The myocardial protective effect of propofol on rats with experimental myocardial infarction and its mechanism.
- Author:
Ming-Xiao ZHANG
1
;
Qing-Xin TIAN
2
;
Jian-Long LIU
2
Author Information
1. Department of Anesthesiology, the First Affiliated Hospital of Wenzhou Medical University, Wenzhou 325000, China. zmxmzk@126.com.
2. Department of Anesthesiology, the First Affiliated Hospital of Wenzhou Medical University, Wenzhou 325000, China.

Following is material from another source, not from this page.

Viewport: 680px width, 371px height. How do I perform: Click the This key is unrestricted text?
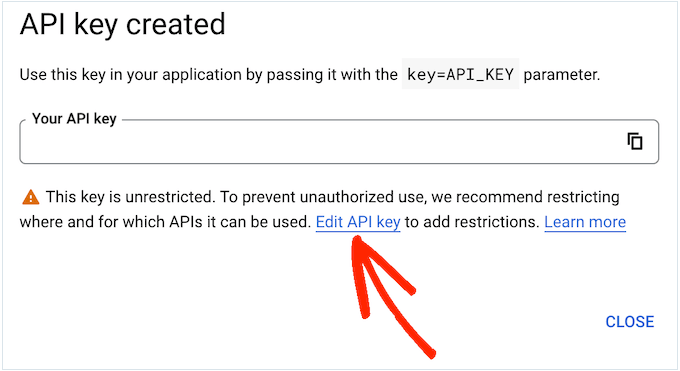pyautogui.click(x=131, y=197)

- Publication Type:Journal Article
- MeSH:
Animals;
Cardiotonic Agents/pharmacology*;
Matrix Metalloproteinase 2;
Matrix Metalloproteinase 9;
Myocardial Infarction/drug therapy*;
Myocardium;
Propofol/pharmacology*;
Rats;
Tissue Inhibitor of Metalloproteinase-2/genetics*;
Ventricular Remodeling
- From:
Acta Physiologica Sinica
2021;73(6):878-884
- CountryChina
- Language:Chinese
-
Abstract:
The aim of the present study was to investigate the protective effect of propofol on the experimental myocardial infarction in rats. The myocardial infarction model was established by ligating the anterior descending branch of left coronary artery in rats. Model rats were treated with propofol. Cardiac function was evaluated by echocardiography. Cardiac hemodynamic changes were detected by multiconductor biorecorder. Pathological changes in the infarcted myocardia were detected by HE staining. The expression levels of cardiac hypertrophy marker genes and fibrosis marker proteins were analyzed by real-time quantitative PCR and Western blot. The results showed that, compared with the sham surgery group, the model group exhibited larger infarct size (> 40%), impaired heart function, and significantly increased left ventricular end-diastolic pressure (LVEDP). Propofol reduced cardiac function impairment and decreased LVEDP in the model group. Propofol significantly reduced lung weight/body weight ratio, heart weight/body weight ratio, left ventricular weight/body weight ratio and left atrial weight/body weight ratio in the model group. Furthermore, after myocardial infarction, the administration of propofol significantly improved the diastolic strain rate, down-regulated the mRNA expression levels of myocardial hypertrophy markers, atrial natriuretic peptide and β-myosin heavy chain, and reversed the up-regulation of matrix metalloproteinase 2 (MMP2), MMP9 and tissue inhibitor of metalloproteinase-2 (TIMP-2) induced by myocardial infarction. These results suggest propofol can reduce adverse ventricular remodeling, cardiac dysfunction, myocardial hypertrophy and fibrosis after myocardial infarction, and has protective effect against the experimental myocardial infarction induced by coronary artery ligation in rats.